ここのところ「新しい父親像」についてずっと考えている。

ここ数年で「イクメン」は確かに増えたが、母親と同様に甲斐甲斐しく育児家事をやるだけの父親、ダブルマザー化したパパを「本質的な父親」と捉えることができるだろうか?という疑問が、かつてより僕の中に燻っている。

また最近記事化した『パタニティブルー』『家事ハラ』(本来の意味と違うが)、AERAやNHKクローズアップ現代の特集『男がつらいよ』など、男性に関するネガティブなものが喧しい状況は明らかに「揺り戻し」だ。

また自治体の両親学級で「よい父親になるための勉強に熱心なプレパパたち」の登場は頼もしさの反面、育児でも仕事のように完璧を目指しリスクヘッジに走るきらいがあるように思う。さらにファザーリング・ジャパン(FJ)のセミナーでは育児が始まって数年経ったパパたちからマジ顔で、「安藤さん、父親ならではの子育てって何ですか!?」と詰問してくる人が増加している。そうしたパパたちの様子を観ても、そろそろ「父性再考」の時代が来ている気がするのだ。

フランス父親事情けれどもこうなることは最初から分かっていた。FJを始めた頃に出版され読んでいた『フランス父親事情』には、80年代にフランスでも「めんどりパパ現象」が起きていたと記されていて、その情況はまさに現在の日本の「イクメンブーム」と酷似している。

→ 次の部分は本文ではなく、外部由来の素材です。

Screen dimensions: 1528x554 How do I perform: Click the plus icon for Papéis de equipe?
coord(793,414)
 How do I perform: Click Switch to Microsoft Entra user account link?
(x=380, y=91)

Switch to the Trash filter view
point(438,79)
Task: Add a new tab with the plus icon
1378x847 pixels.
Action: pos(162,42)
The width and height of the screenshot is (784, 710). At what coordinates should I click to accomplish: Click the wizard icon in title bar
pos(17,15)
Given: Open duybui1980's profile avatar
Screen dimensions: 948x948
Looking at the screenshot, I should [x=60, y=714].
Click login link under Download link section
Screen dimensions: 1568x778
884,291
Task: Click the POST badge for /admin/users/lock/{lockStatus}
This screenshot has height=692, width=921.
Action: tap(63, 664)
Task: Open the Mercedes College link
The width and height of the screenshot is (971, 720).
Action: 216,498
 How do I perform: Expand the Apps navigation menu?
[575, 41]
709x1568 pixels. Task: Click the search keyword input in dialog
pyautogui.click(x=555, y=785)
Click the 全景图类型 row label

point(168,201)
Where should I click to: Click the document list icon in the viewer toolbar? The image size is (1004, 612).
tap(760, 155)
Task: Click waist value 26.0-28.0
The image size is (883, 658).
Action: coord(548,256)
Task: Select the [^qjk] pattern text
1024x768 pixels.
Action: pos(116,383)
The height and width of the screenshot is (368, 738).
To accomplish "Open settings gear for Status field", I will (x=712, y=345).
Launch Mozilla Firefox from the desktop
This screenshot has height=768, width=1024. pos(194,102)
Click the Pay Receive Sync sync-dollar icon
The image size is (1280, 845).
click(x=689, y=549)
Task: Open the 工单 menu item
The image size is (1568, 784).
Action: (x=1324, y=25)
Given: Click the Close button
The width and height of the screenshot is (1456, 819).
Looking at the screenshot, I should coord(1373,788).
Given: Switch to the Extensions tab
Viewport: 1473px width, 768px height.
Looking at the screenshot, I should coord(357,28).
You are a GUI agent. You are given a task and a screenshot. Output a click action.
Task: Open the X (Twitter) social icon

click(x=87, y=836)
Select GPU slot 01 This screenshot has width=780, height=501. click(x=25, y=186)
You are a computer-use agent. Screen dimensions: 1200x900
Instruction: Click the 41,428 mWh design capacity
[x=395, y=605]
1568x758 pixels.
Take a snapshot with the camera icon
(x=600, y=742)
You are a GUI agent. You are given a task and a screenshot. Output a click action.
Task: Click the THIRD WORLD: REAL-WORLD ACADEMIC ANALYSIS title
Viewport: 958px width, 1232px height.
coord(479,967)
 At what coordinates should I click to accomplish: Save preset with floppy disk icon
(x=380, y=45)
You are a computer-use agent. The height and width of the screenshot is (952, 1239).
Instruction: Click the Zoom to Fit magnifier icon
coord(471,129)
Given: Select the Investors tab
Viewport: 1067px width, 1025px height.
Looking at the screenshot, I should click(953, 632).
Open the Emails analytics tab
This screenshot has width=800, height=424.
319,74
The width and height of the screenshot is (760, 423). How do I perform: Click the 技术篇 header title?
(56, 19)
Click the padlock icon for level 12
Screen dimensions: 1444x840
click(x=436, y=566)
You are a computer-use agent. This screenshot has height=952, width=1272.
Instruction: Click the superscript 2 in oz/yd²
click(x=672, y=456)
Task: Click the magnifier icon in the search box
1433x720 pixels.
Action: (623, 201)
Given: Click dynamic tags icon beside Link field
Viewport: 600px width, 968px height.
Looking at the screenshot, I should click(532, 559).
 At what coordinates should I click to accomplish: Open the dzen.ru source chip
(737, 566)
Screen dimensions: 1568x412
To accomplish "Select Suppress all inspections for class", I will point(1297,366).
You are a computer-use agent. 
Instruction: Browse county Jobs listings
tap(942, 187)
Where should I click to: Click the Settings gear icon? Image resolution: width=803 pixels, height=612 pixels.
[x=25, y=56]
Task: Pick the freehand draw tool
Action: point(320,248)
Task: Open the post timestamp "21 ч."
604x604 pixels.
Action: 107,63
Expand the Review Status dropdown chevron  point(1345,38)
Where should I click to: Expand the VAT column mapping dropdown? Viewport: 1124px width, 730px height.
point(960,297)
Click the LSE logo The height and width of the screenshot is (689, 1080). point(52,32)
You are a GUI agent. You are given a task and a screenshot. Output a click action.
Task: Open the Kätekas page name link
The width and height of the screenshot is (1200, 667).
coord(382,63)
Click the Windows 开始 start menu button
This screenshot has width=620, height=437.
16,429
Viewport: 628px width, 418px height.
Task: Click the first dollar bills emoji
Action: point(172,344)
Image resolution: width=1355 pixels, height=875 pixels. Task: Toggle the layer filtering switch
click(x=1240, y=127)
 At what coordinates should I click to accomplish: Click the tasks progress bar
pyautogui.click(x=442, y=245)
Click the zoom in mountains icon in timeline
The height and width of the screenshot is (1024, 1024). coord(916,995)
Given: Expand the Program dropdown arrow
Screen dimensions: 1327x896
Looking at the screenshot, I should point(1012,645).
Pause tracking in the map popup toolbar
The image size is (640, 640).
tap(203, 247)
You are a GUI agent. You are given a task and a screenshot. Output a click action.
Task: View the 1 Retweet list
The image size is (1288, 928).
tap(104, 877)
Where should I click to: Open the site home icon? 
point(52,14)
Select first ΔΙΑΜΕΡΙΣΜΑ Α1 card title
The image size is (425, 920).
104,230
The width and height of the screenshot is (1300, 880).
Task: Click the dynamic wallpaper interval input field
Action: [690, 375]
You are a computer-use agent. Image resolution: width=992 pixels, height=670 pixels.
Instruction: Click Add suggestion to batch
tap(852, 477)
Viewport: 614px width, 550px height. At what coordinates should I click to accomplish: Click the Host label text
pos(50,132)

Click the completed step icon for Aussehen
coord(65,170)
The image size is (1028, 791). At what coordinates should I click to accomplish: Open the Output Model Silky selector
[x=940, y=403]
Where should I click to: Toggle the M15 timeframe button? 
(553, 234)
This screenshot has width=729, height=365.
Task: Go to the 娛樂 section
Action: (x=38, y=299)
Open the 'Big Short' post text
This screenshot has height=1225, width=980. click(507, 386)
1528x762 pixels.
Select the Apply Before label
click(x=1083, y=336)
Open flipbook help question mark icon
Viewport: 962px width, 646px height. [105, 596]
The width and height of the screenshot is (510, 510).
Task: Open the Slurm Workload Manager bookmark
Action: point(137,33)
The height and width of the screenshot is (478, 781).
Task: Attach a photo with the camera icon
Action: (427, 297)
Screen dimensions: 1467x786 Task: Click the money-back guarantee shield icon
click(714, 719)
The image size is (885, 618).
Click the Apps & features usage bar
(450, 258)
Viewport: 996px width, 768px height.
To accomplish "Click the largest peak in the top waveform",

「たぶん日本もそうなるだろうな」と、僕も折込み済みで父親育児を推進したのだが、やはりそうなった。でも「男性育児の社会化」にはまずこのフェーズが必要だったと思うから、ブームはある種の「通過点」としよう。現在の日本の父親情況は30年前のフランスであり、まだ発展途上の中にあるのだ。

そして今後ようやく「量から質への転換」が始まる。遠からず「イクメン」という言葉が消滅するとき、父親像のポストモダンが生まれるはずだ。それはおそらく、「おやじの背中」という言葉に象徴される「威厳」や「支配力」を要諦とするかつての「家父長型の父性」ではなく、「新しい時代の、しなやかな父性」を携えた姿になるはずだ。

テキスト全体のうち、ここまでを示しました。